Recordações ternas, suaves, os anos da inocência, que lhe apetece (re)contar:
Tudo girava em redor do Vidrinhos: a casa, o quintal, o gira-discos (um portátil em que a tampa era o alti-falante), a maior parte dos discos.
Os pais do Vidrinhos não eram ricos mas tinham aquela pequena porção de dinheiro, que por aqueles tempos, fazia toda a diferença…
No Verão, os bailes eram no quintal do Vidrinhos, onde havia uma densa e bem cheirosa parreira de uva americana. Nos bailes dos finais de Setembro, amiúde, caíam alguns bagos que sujavam as blusas de seda barata das raparigas.
Mas o Vidrinhos não tinha frigorifico. As garrafas de vinho branco “Valdor” ou “Camilo Alves” (a cerveja não estava vulgarizada) eram colocadas em grandes alguidares coloridos, oferta do “Omo” ou do “Tide”. Para as pequenas havia gasosa, para misturar, produzida e engarrafada em Pizões de Moura, mesmo gasosa, nada a ver com “7Up” ou demais javardices que por aí se vendem.
O gelo íamos buscar a essa fábrica atrás do “Cinema Avis”. Embrulhado em jornais e serapilheira, transportávamos o gelo.

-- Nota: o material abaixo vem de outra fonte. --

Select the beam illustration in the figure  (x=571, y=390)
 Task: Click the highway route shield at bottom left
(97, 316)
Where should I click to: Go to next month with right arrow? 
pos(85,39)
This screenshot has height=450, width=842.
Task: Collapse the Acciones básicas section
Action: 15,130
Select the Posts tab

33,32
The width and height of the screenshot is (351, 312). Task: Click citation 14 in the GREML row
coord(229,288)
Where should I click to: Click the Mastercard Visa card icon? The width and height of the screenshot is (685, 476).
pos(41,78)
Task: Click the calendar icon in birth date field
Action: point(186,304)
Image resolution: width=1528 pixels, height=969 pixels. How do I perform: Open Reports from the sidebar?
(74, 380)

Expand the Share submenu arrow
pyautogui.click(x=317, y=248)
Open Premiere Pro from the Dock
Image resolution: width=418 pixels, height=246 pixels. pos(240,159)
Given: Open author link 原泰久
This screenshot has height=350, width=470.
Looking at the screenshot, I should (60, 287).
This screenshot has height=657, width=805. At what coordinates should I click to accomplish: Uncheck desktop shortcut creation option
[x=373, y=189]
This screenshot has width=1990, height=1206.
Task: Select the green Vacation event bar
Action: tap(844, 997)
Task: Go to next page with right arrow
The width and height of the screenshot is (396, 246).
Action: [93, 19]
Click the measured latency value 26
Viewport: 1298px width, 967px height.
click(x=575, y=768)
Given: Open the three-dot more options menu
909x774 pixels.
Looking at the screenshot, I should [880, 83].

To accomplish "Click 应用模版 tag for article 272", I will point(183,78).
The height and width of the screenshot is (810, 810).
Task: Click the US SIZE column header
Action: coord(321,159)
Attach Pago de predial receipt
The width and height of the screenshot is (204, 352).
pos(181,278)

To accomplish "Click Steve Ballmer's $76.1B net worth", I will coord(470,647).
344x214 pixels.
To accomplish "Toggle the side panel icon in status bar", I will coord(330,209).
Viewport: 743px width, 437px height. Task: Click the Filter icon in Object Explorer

O Dudu dizia para se cortar o gelo aos bocados porque se transportava melhor, mas o Arolas dizia que inteiro não derretia tão facilmente. Caminhada a pé da Penha de França ao Arco do Cego e volta, uma razoável distância, a íngreme subida da Calçada do Poço dos Mouros, uma magote de pacholas a revezarem-se, transportando o gelo para os bailes da vida.
Os comes reduziam-se a umas sandes de pão de forma. O queijo e o fiambre compravam-se no Jaquim da Mercearia, deixavam muito a desejar e hoje colocaria os cabelos em pé à rapaziada da ASAE. Mas disso ninguém morreu!
Também bolinhos secos da “Fábrica Triunfo” de Coimbra, as raparigas a ficarem com os de chocolate e as bolachas de baunilha, delicadeza dos rapazes que elas retribuíam com sorrisinhos cúmplices. Mas a grande festa era a torta de cenoura que a mãe do Vidrinhos fazia. A D. Lourdes, para as meninas, disponibilizava também uma garrafa de capilé. Acabadas as garrafas de vinho branco – não eram muitas - atacava-se no capilé. Uma casquinha de limão, gelo do alguidar. Não mais os capilés lhe souberam como os daqueles bailes de Verão.
Diga-se que os bailes eram rigorosamente vigiados da janela da marquise pelo pai do Vidrinhos. Recordaque quando se punha o Alberto Cortez a cantar “El Vagabundo”, o Sr. Mateus descia até junto do gira-discos e por uns instantes ficava ali a fumar o seu cigarrinho “20-20-20” – “que importa saber quem sou e de onde venho e para onde vou, tu me desprezas por ser vagabundo”.
Alguém teria desprezado o pai do Vidrinhos, mas não necessariamente por ser vagabundo.
Ou será que ele gostaria de ter sido vagabundo?

3 comentários:

Anónimo disse...

Prosa e memórias verdadeiramente deliciosas!!!! Adorei!

Anónimo disse...

Lindo!
Essa fábrica de gelados era conhecida pelo nome de Sibéria, e ia-se para lá ao engate das miúdas.

Gin-tonic disse...

Obrigado pela ilustração, caro José Leite, e é um prazer tê-lo por aqui. Como a saga dos cinemas irá continuar, ficará à espera do seu contributo.